E a questo punto – mi pare di capire – nessuno dei manifestanti di Genova è al di sopra del sospetto. Io, per esempio, nel primo pomeriggio di venerdì mi sono trovato nel mezzo di quello che credevo fosse il corteo dei Cobas, già pieno di gente con le facce coperte e le spranghe in mano, dagli intenti evidentemente criminosi. Intenti che in quel momento mi sono ben guardato di ostacolare. Ma in questo modo non ho forse con la mia passività "rafforzato in un'altra persona un proposito criminoso"? C'è modo di provare davanti a una giuria che in quel momento non ero "psichicamente compartecipe" dei primi cassonetti dati alle fiamme? Mediante perizia psichiatrica? Macchina della verità? Ipnosi?

Tutto questo, naturalmente, non reggerebbe di fronte al tribunale del riesame. Ma intanto i potenziali indagati aumentano in misura esponenziale. È sufficiente esser stato fotografato o ripreso nei pressi di uno scontro, o di un atto di vandalismo, in atteggiamento "compartecipe". Naturalmente gli eventuali organizzatori, portavoce, ecc., sono anche loro "compartecipi" per aver "fatto sorgere" o "rafforzato" in altri un "proposito criminoso".

Per un anno e mezzo abbiamo collezionato, ingrandito e scandagliato qualsiasi fotogramma riguardante Piazza Alimonda e il caso Giuliani-Placanica.
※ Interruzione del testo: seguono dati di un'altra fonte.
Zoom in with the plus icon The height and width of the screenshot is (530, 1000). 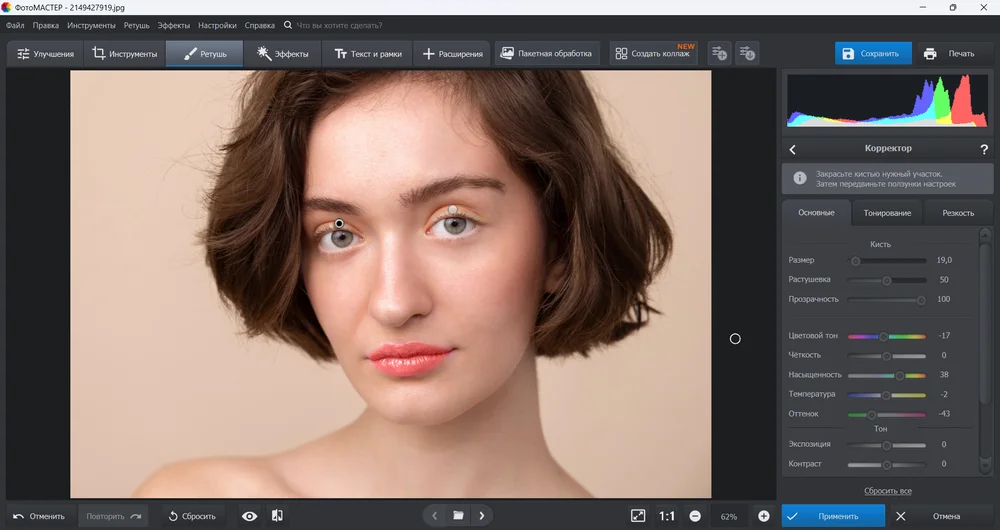pyautogui.click(x=764, y=516)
Era solo l'inizio. Nei prossimi giorni, mesi, anni, assisteremo alla moltiplicazione dei fotogrammi. Per ogni arrestato presente e futuro troveremo le immagini che ne provano l'innocenza e quelle che ne provano la colpevolezza, o meglio, la "compartecipazione". Ci saranno processi e controprocessi, sentenze annullate e ribadite. È facile pensare che parecchi innocenti si ritroveranno la vita rovinata. È lecito sperare che, in mezzo a tutto questo, si farà anche un po' di luce sui fatti di Genova e sui misteriosi blecbloc.

Ma in questo gioco al massacro il Movimento rischia qualcosa di più: di 'baschizzarsi', di appassionarsi alla causa dei "compagni in carcere" fino a perdere di vista i suoi ideali e i suoi contenuti. Di trasformarsi nella solita accolita di rancorosi reduci dalle galere, un po' suonati, che hanno mille sacrosante ragioni di lamentarsi, e che oltre a lamentarsi non sanno più che fare. Ne abbiamo visti tanti, finire così – siamo sicuri di essere migliori?